Given this reality, teacher training should NOT just be about young people’s intellectual development but their moral development as well.  Rather than parents being frightened of this, concerned it blurs the line between church and state, morality and religion are not synonymous and human rights don’t belong to a particular faith or culture.  Teachers shape character whether we train them to or not.  If we are not prepared to answer these hard questions, as trustworthy adults, their peers will have no qualms about giving them a likely less than adequate answer.

In Anne Arundel County (as well as many other counties, I’m sure, around the country) teachers are officially forbidden from:

1. Using Facebook to communicate with students*

2. Setting up Classroom Facebook pages, or most other social media sites.

3. Using twitter to communicate with students*

4. Using twitter to post homework assignments

5. Using blackboard or wikis without taking a multi-week course with the county

6. Encouraging students to set up personal emails for educational purposes

7. Communicating with students via email

Any adult perusing this list will be able to see the possible hazards some of these rules seek to prevent, but further down the list we have rules that are absurdly out of touch with how communication has changed in the last decade.  The reality, of course, is that the more ridiculous the rule, the more likely that it’s broken.  It’s difficult to go a week without communicating with some student by email about a grade, a makeup test, or an extracurricular activity.

When you forbid these forms of communication to teachers (presumably for issues of liability) it means you can’t have open conversations or trainings about how to utilize them in ways both innovative and safe.

When adults understand the landscape of virtual spaces like twitter, we can monitor them, utilize them for good, and help young people understand the potentials and perils of these new frontiers.  Otherwise we must instead triage from the sidelines one crisis after another and trust our children to tell us what happens beyond the bend.
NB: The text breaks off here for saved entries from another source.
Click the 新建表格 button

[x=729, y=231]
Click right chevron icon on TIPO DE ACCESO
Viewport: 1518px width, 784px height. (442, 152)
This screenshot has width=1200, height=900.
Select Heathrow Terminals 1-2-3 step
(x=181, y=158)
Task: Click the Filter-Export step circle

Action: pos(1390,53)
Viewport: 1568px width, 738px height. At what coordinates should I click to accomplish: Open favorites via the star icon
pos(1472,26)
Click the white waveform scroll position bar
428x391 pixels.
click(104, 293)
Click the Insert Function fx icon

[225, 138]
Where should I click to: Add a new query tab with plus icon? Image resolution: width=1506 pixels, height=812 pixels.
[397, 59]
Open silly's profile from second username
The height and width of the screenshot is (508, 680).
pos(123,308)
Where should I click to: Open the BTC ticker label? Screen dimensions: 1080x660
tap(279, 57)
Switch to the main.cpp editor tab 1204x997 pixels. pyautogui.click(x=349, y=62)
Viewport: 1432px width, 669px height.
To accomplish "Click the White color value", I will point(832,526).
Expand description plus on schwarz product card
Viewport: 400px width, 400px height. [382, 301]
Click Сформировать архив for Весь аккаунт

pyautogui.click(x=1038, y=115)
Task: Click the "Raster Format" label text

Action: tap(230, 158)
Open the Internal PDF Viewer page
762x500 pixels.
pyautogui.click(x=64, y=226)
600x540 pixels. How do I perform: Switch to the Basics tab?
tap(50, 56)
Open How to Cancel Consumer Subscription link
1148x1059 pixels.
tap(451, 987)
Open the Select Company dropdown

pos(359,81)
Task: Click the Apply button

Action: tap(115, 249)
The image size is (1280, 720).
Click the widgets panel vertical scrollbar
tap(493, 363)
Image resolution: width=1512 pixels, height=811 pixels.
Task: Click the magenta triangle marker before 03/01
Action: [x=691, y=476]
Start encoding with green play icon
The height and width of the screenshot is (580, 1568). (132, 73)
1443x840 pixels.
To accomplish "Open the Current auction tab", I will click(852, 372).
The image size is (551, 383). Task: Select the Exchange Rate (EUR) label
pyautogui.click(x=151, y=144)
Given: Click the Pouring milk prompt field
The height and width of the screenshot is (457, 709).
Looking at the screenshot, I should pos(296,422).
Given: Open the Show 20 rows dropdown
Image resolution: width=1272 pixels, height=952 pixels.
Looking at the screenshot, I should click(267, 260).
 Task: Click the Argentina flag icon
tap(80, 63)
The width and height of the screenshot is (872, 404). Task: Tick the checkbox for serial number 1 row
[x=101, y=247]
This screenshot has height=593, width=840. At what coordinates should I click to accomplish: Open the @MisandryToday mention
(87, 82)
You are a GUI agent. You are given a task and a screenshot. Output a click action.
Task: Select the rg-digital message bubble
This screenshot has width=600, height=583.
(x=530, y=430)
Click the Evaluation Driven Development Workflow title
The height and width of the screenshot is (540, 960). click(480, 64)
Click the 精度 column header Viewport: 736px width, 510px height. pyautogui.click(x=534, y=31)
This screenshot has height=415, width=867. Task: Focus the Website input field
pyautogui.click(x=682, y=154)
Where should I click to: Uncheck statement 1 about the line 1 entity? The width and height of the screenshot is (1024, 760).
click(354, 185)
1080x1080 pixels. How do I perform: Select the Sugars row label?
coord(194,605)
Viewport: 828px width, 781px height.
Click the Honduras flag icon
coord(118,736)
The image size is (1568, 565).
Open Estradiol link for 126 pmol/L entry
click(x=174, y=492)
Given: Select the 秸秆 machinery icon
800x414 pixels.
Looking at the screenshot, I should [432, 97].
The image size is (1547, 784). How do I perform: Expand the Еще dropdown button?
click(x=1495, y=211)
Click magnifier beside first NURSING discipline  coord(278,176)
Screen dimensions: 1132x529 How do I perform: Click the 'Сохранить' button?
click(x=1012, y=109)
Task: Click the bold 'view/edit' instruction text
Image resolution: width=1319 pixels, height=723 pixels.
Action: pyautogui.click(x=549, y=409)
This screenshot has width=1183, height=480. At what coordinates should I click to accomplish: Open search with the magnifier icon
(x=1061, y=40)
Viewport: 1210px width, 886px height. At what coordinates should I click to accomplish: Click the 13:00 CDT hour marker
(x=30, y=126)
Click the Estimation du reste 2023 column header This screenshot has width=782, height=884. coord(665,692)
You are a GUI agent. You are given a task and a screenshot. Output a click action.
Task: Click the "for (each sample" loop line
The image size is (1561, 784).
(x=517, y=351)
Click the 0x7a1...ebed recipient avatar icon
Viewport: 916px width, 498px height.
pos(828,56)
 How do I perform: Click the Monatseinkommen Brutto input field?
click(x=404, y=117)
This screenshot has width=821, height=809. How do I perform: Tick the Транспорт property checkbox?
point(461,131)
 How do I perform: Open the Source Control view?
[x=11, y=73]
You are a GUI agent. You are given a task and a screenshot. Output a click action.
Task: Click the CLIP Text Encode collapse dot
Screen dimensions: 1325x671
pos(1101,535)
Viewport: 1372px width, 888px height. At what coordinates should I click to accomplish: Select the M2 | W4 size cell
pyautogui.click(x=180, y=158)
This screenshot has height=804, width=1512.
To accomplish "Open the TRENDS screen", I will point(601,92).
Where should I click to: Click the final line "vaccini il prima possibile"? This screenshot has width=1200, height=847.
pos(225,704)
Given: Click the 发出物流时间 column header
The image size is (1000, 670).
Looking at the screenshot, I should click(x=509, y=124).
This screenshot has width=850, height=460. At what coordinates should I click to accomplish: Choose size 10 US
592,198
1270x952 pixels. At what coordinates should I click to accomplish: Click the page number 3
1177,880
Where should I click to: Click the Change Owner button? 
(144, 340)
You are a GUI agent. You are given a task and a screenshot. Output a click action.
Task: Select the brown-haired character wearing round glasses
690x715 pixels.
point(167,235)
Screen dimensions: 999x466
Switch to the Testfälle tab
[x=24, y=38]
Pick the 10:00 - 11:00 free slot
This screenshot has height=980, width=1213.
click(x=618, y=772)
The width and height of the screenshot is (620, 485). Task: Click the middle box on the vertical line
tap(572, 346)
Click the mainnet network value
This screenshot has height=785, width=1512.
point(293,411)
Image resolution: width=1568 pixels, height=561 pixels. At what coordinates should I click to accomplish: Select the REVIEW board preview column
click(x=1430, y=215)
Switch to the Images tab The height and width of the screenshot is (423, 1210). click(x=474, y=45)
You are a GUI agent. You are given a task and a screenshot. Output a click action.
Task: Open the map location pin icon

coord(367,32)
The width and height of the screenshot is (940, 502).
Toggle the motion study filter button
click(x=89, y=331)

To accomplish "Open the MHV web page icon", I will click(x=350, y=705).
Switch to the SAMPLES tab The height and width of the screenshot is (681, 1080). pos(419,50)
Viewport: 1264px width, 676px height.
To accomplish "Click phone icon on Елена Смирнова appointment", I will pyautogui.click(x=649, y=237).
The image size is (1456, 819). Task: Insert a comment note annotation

I wrote it then, but wasn’t brave enough to say it until now. Well I’m done hanging back. You’re all my humans. I’m not staying on the sidelines. If you’re in the deep end, I’m coming after you.

(NOTE: AACPS Policy Update Via Brad Wray, IT Teacher Specialist, Friend and Colleague: “Hey there! Nice article on friending students. People gave me all sorts of grief when I started doing it. I think I had the same reasons as you have but I wasn’t able to express them as beautifully as you have. But also in your rules that AACPS has rules 1 and 3 are the only ones that are official and currently true. The rest used to be official and changed around 2012. Now we teach teachers to use twitter for their classroom. The bb course isn’t needed anymore. Etc.”)

 

2 thoughts on “Teacher Triage”

  1. That’s why they love you so much. That’s why you are a great teacher! That’s why I am honored to have you in my life!